_Stated task_
Copy out the records word for word, starting at the first line and ending after the line that contains "The width and height of the screenshot is (1008, 637).".

(Element lookup records)
-=-=-
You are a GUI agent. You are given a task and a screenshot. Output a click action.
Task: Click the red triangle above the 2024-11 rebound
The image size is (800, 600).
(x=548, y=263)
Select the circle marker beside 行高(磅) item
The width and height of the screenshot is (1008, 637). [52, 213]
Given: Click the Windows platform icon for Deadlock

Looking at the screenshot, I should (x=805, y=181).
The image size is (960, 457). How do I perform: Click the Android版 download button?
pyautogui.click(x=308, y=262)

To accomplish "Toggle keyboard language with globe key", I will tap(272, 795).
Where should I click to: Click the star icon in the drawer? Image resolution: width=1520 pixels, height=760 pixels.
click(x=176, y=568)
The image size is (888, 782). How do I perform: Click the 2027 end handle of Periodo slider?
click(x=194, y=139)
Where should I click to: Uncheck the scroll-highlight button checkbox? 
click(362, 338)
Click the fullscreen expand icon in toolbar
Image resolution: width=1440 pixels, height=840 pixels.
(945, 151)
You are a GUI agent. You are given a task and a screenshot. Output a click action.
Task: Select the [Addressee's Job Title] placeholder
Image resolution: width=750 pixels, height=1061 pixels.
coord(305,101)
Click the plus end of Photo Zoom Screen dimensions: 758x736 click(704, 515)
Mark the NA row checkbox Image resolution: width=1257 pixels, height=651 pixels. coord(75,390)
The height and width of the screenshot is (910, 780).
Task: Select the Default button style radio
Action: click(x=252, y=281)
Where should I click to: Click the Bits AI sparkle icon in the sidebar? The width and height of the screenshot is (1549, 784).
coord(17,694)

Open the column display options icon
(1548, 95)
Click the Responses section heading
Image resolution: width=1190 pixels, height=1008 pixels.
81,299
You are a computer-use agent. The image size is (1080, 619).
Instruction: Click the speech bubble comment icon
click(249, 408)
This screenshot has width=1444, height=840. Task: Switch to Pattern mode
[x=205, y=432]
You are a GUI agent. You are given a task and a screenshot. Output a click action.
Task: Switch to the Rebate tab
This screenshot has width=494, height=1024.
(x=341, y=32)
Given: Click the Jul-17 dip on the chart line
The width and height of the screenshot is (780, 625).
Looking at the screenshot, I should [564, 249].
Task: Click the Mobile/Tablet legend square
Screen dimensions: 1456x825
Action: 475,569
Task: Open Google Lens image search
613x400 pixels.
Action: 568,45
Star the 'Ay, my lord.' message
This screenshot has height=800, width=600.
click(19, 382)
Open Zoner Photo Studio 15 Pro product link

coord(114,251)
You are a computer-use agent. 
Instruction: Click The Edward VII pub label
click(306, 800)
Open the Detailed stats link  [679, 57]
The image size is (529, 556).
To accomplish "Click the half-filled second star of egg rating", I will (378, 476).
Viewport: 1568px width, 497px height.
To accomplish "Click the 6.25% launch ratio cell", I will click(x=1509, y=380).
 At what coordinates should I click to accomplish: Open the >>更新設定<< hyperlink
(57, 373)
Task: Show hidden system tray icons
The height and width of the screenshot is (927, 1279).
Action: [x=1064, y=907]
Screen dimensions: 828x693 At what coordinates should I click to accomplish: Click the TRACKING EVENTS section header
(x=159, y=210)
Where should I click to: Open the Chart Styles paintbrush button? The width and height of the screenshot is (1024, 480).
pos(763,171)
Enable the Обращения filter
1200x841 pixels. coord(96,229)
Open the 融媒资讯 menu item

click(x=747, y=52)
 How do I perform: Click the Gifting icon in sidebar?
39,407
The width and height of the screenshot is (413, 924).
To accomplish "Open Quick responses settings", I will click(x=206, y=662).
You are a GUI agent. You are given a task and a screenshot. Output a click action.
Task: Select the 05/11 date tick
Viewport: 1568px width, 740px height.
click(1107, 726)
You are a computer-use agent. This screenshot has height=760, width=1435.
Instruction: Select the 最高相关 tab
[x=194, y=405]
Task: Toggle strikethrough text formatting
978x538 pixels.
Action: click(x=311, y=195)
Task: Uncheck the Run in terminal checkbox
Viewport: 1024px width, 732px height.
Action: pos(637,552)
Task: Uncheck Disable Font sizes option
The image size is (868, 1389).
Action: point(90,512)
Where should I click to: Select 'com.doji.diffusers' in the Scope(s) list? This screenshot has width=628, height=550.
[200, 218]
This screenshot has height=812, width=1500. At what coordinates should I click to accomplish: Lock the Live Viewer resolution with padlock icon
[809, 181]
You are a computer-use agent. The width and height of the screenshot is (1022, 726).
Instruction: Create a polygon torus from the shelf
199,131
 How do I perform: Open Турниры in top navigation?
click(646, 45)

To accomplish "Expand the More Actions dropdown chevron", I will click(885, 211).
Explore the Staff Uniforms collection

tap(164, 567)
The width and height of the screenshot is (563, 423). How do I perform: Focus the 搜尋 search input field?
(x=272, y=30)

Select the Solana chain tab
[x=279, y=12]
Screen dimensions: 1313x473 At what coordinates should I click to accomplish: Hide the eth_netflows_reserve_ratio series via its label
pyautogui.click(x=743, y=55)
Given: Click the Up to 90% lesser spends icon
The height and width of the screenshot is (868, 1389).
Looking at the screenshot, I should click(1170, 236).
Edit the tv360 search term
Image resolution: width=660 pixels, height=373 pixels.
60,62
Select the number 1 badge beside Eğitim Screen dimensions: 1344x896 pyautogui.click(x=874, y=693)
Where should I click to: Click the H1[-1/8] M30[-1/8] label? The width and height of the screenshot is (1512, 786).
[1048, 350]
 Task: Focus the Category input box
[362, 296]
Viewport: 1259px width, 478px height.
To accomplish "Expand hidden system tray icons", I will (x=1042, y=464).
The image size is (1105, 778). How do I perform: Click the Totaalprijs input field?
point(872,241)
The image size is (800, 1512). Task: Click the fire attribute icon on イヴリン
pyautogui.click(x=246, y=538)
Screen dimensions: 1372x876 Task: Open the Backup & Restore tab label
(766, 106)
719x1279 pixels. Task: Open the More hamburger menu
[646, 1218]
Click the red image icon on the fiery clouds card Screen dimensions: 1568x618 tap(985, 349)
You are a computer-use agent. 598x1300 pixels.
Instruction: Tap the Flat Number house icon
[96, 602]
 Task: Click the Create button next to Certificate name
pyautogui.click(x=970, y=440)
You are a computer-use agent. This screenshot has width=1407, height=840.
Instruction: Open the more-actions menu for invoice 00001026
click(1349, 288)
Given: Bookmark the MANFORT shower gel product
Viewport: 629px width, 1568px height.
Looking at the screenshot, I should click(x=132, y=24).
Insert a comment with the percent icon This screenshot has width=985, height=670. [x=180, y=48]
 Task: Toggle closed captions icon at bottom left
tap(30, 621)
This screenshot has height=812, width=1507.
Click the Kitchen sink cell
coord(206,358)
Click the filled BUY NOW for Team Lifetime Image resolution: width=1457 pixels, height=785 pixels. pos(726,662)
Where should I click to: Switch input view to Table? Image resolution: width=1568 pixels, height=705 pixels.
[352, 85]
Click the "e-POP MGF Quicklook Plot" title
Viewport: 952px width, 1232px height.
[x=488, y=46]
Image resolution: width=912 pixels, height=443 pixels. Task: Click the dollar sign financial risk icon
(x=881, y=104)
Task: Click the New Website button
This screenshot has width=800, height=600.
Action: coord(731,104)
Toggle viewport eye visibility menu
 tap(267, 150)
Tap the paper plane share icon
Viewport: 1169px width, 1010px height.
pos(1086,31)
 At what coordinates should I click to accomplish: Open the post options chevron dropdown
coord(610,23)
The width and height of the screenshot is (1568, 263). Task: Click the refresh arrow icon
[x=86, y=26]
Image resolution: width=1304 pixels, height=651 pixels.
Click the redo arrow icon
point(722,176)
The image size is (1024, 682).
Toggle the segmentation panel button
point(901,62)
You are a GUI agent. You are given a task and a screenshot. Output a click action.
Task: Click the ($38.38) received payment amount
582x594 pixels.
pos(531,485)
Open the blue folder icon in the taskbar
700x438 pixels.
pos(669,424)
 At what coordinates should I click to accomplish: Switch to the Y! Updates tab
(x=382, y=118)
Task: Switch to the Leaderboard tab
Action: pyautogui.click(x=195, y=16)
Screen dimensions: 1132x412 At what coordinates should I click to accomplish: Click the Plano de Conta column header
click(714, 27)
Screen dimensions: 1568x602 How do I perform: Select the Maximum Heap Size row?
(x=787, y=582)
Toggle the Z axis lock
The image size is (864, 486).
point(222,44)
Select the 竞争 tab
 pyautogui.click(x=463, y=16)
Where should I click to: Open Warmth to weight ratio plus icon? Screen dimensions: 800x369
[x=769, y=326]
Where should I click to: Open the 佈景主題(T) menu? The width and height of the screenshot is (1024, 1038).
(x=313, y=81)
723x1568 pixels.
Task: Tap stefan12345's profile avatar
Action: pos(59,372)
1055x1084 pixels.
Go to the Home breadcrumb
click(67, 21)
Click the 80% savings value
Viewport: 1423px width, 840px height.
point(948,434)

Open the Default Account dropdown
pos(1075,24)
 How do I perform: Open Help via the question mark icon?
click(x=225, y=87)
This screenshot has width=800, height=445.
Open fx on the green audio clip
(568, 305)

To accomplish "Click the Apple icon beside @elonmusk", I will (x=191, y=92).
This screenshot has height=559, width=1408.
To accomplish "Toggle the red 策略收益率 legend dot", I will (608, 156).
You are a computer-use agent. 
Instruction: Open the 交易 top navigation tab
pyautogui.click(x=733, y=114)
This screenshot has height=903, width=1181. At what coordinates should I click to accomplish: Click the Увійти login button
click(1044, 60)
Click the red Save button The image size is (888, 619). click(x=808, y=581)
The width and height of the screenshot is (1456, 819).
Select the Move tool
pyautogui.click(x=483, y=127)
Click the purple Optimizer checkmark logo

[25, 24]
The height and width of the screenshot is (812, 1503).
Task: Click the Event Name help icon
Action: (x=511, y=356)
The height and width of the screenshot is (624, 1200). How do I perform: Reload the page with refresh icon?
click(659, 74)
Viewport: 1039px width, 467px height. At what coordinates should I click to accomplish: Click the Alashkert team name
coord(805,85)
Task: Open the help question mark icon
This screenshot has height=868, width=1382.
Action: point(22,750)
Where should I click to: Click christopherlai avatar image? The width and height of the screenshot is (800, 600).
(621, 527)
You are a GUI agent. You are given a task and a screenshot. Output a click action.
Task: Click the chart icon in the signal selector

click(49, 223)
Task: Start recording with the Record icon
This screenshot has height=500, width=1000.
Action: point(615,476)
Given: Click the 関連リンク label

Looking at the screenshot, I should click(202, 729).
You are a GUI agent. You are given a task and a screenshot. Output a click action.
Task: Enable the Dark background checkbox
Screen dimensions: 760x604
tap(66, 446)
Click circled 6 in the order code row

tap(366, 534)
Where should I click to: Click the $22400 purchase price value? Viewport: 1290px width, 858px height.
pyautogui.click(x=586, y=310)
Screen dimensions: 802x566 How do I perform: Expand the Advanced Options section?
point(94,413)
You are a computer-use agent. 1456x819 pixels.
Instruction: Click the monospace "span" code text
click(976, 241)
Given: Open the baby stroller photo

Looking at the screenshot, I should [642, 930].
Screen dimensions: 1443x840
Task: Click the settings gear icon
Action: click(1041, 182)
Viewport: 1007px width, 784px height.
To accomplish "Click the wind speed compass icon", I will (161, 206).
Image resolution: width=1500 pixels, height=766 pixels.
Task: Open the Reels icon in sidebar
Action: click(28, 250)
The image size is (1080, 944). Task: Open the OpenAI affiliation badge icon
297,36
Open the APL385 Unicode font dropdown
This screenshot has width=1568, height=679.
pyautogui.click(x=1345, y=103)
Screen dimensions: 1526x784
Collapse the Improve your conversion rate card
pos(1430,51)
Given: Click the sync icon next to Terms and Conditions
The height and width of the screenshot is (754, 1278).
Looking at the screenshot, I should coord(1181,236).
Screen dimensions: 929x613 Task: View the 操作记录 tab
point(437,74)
-=-=-
_Exercise result_
You are a GUI agent. You are given a task and a screenshot. Output a click action.
Task: Click the red triangle above the 2024-11 rebound
The image size is (800, 600).
(x=548, y=263)
Select the circle marker beside 行高(磅) item
The width and height of the screenshot is (1008, 637). [52, 213]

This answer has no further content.